California sure knew how to make an entrance, knew how to keep you waiting. Forget and forgive the stuff they taught in school about the Donner Pass.

After all the dust and emptiness, I was primed.

You are a twenty-three-year-old SWF, I tested myself. You are attractive, and you are street-smart in a Schenectady/Albany sort of way. You have a sense of humor, which gets you dates and jobs. You also have your pride, which, when it gets out of hand, burns down an ex-boyfriend’s house. Given such assets of your looks and character and the liability of your situation, do you:

A. hide out on a Nevada ranch and save your neck until Flash calls off his goon squad?

B. become a Mormon and save your soul?

C. enlist in the Peace Corps and save the world?

D. confront your deadbeat mom?


Luv ya, California! Greetings from Debby Clearwater-Daughter!

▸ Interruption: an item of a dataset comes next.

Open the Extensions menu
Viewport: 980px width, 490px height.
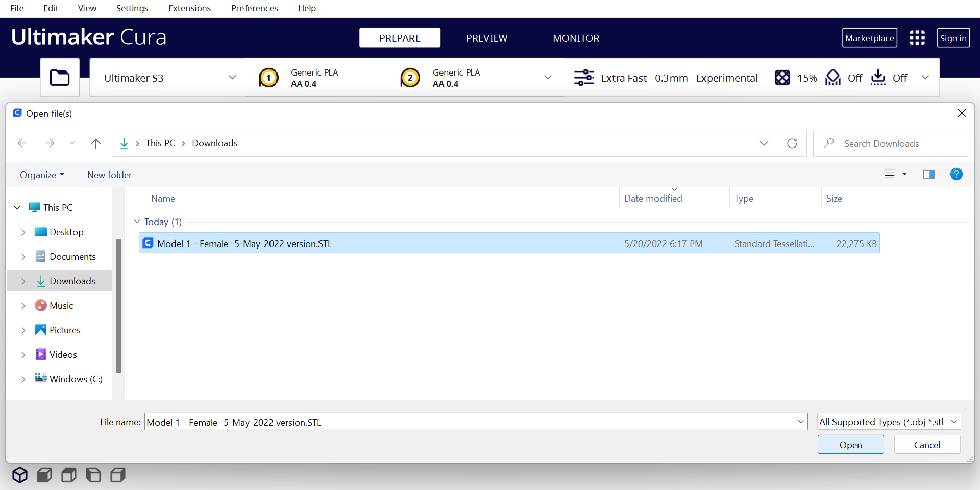coord(189,8)
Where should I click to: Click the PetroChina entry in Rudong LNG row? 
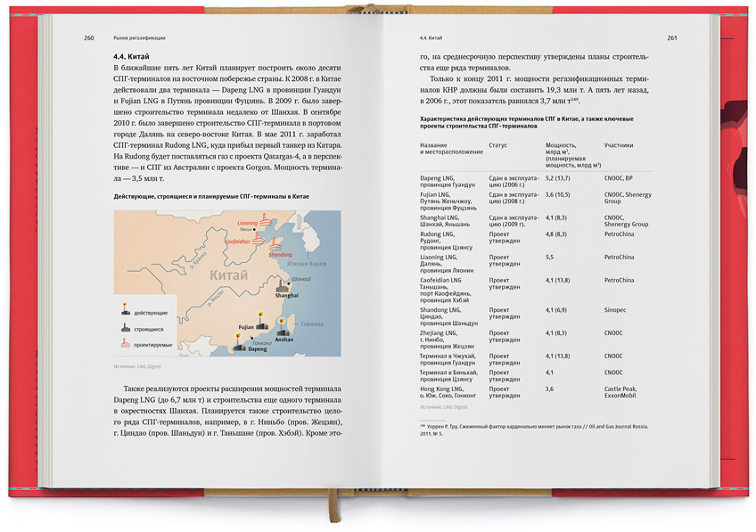tap(619, 236)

I owed it to my family to share my happiness. On an impulse I got off the highway, and from the pay phone of the gas station closest to the exit ramp, I dialed Mama. The phone rang and rang. Pappy didn’t believe in answering machines. So I dialed Angie next. Some jazz group I didn’t recognize came on first, then a man with a whispery voice and an accent I couldn’t place. “You have reached the pad of Egberto and the bella Angela. When two people are in love, answering your call is not a top priority. Leave a message or get a life. Whatever you decide, you have thirty seconds. Oh, and Beth, Ingrid and Manju have moved on to Alberta and couldn’t care less about messages.”

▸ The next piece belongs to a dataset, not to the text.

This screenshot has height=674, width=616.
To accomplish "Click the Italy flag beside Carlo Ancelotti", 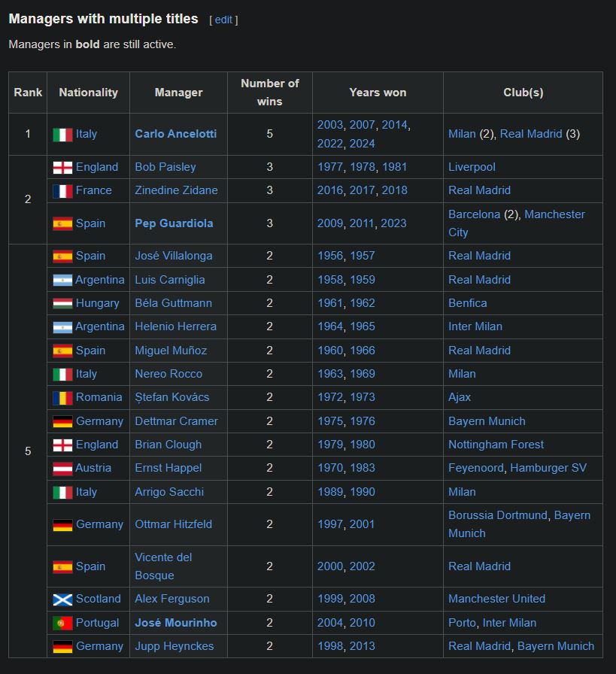I will tap(62, 135).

I slapped the pay phone a couple of times with the heel of my palm.

The teenaged attendant shook his head. “I know just how you feel,” he said. “Sometimes that phone don’t work so good.”

I caught the spaced-out smile on his bronzed, benign face. A good mood is a good mood, even when chemically induced. I envied him. I said, as a joke, “Think I should sue the phone company?”

“Why not?” the kid said. He picked a stick of beef jerky out of a jar by the cash register, and peeled its wrap partway. “What do you have to lose? Time’s running out on corporate deep pockets.”

“My sister,” I volunteered, “wants me to get a life.”

The kid took a meditative chew. “Cool,” he said.

“My first time in California, would you believe?”

He pulled another vile-looking stick out of the beef jerky container. “Hey, on the house,” he said. “Have a nice life. Have a nice day the rest of the day.”

I sucked and chewed on the jerky as I got back on the highway. If the world has a finite supply of bad days and nice days, I owed it to myself to grab as many nice ones as I could. Go for bliss. Dump pain, pity and rage on somebody else. Pursue happiness: that’s the American way. Dial the Bay Area branch of Finders/Keepers the next chance you get.